** Try it **
Write out, from the entries below, exactly the lines that run between the lines holding "How do I perform: Toggle" and "The image size is (425, 463).", inclusive, and stop there.

** Information provided **
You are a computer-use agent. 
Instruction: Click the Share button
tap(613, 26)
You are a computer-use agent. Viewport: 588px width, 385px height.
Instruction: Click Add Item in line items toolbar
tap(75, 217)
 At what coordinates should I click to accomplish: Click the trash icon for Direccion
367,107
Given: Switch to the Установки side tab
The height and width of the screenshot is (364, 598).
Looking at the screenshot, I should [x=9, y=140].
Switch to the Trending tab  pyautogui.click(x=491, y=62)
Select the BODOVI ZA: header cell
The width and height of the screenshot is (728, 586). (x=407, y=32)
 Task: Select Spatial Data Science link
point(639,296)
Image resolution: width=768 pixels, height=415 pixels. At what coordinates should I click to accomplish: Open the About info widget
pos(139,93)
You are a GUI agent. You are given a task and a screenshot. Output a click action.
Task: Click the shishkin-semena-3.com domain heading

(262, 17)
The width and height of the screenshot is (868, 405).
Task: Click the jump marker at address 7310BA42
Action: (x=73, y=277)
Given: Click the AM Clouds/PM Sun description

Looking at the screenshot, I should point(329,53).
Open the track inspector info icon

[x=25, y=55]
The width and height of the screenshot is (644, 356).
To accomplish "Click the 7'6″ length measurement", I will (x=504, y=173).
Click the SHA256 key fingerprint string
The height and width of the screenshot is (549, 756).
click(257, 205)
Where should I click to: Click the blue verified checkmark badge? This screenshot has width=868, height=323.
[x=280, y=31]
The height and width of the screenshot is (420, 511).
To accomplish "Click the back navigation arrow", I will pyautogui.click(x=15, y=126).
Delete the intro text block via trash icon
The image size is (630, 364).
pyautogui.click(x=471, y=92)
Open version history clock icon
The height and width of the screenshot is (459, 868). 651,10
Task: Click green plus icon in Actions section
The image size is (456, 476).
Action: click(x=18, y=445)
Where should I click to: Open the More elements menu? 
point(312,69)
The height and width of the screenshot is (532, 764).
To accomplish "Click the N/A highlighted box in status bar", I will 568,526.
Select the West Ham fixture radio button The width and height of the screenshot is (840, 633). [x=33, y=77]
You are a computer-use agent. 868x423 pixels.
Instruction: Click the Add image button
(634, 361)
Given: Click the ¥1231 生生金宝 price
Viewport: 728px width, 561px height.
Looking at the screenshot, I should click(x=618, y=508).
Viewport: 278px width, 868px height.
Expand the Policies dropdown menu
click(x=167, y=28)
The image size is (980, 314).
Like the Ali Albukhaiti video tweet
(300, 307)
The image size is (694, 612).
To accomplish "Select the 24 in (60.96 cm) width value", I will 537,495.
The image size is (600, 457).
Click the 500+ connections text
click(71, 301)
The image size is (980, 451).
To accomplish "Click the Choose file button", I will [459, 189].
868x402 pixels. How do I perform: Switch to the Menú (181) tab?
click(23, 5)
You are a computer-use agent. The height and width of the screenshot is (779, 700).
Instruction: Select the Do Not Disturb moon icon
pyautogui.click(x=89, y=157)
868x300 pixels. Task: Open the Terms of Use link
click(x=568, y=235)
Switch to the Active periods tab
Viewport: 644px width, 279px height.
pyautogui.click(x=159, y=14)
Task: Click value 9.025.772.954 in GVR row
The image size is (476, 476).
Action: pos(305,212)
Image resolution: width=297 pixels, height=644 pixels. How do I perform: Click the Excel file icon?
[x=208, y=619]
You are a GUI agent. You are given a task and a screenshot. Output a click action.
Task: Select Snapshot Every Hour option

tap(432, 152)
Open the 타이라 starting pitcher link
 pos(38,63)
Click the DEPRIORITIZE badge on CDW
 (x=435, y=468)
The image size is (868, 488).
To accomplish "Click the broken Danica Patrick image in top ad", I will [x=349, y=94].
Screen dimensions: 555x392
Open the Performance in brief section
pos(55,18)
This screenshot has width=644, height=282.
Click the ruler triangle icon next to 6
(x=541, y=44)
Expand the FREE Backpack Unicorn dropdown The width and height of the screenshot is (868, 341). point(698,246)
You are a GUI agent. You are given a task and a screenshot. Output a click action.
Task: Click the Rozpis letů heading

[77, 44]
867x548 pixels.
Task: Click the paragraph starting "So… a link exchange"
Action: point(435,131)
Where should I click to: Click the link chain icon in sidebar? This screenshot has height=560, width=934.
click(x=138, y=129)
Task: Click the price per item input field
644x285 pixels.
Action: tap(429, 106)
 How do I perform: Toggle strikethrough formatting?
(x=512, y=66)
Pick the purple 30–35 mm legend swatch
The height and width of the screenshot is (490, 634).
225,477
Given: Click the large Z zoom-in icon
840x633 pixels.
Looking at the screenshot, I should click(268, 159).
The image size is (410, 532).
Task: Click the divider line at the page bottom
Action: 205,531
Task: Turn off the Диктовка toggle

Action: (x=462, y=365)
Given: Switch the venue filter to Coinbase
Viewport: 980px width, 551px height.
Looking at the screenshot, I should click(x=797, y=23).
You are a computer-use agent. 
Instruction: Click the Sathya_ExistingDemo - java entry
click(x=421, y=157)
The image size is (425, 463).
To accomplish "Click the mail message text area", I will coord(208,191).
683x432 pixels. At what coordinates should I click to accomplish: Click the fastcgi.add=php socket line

** Finished task **
 How do I perform: Toggle strikethrough formatting?
(x=512, y=66)
Pick the purple 30–35 mm legend swatch
The height and width of the screenshot is (490, 634).
225,477
Given: Click the large Z zoom-in icon
840x633 pixels.
Looking at the screenshot, I should click(268, 159).
The image size is (410, 532).
Task: Click the divider line at the page bottom
Action: 205,531
Task: Turn off the Диктовка toggle

Action: (x=462, y=365)
Given: Switch the venue filter to Coinbase
Viewport: 980px width, 551px height.
Looking at the screenshot, I should click(x=797, y=23).
You are a computer-use agent. 
Instruction: Click the Sathya_ExistingDemo - java entry
click(x=421, y=157)
The image size is (425, 463).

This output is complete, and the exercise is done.